Thanks for your feedback, Jeff
On Wed, Mar 06, 2013 at 03:21:08PM -0700, Jeff Gonis wrote:
Hi Everyone,
So I initially emailed Frank Shearar and he suggested that I send a message to this list to get some feedback as well.
Right now, much to my dismay, the Squeak CI benchmarking is pretty useless, showing huge variances in the runtimes of the benchmarks between revisions. I am currently taking a look at the SMark framework that Stefan Marr suggested for benchmarking, to see if that will help make the benchmarks be of higher quality.
In the meantime, however, I would like to see what I can do to get some quick wins. On my side I am working on running the benchmarks multiple times to warm up the Cog JIT, but I would also like to investigate the priority that we run the benchmarks at.
Right now we launch the vm with the default "nice" priority. I can't get into the box to see what the default is, but I would suspect that it is probably 0, as this seems pretty standard. If I bumped the priority to -20, to see if this would give the benchmarks a bit more stability would anyone be drastically impacted? They only run when the SqueakTrunk project is run, and they shouldn't run for too long. I am in fact working on cutting down the runtime a bit to have them complete quicker, so we shouldn't have a super high priority process running all day every day on the server.
Does anyone have a large objection to this idea? Is it ok if I go ahead and implement it on a test basis to see if it has an effect on the benchmark times?
Hi Jeff,
Raising priority is almost always a bad idea. It will usually not make anything go faster, and it will probably do horrible things to anything else happening on the box (such as for example, your login session, thereby preventing you from further interaction with the system). Try it if you like, but be prepared to reboot.

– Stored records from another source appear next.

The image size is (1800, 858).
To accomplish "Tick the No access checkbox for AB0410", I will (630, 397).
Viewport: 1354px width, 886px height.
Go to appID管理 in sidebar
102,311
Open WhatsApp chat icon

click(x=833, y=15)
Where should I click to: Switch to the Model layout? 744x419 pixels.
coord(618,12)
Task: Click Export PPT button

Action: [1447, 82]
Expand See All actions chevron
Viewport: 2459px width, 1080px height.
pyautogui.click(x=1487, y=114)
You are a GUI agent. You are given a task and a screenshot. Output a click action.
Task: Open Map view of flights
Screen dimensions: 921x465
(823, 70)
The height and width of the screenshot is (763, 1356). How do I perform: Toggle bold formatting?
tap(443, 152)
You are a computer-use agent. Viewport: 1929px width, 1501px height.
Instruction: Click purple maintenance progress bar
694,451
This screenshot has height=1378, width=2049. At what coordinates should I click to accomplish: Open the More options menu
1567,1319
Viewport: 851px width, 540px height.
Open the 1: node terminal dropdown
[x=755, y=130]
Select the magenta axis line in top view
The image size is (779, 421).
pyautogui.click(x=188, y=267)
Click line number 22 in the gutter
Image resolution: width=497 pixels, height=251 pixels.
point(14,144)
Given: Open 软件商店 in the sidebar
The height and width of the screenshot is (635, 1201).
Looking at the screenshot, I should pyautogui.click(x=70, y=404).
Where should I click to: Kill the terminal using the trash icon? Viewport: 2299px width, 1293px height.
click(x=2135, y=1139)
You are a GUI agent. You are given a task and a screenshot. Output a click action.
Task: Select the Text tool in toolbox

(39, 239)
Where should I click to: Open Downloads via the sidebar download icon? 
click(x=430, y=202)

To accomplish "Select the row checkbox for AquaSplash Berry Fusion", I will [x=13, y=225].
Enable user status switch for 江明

Try running top and watching cpu associated with your VM process. If the CPU is not pretty nearly pegged at 100% of the processor, then you are probably not CPU bound in the first place, and it's not likely that raising (or lowering) priority will have much effect.
Given that you are seeing performance variation that seems hard to explain, I'd be inclined to look at memory utilization first. There are a lot of things running on the system, including Java stuff that might well be consuming memory. If the total utilization is such that the operating system needs to swap pages in and out to keep everyone happy, this will have a very large impact on the performance of a Squeak image (including high CPU use). Squeak is very sensitive to this because it uses a good deal of memory space for the image, and the operating system has no way of knowing that it should not swap out pages that are just about to get scanned by the Squeak garbage collector. If this is happening, then lowering the priority of other jobs on the system may help (so they get swapped out instead of your benchmark), but raising the priority of your benchmark job above normal is still going to be a bad idea.
I'll note also that most of our CI jobs can be run at a lowered priority in the interest of keeping the system responsive for interactive use. This will not interfere with the CI jobs and will make the system appear more responsive even when it is under load.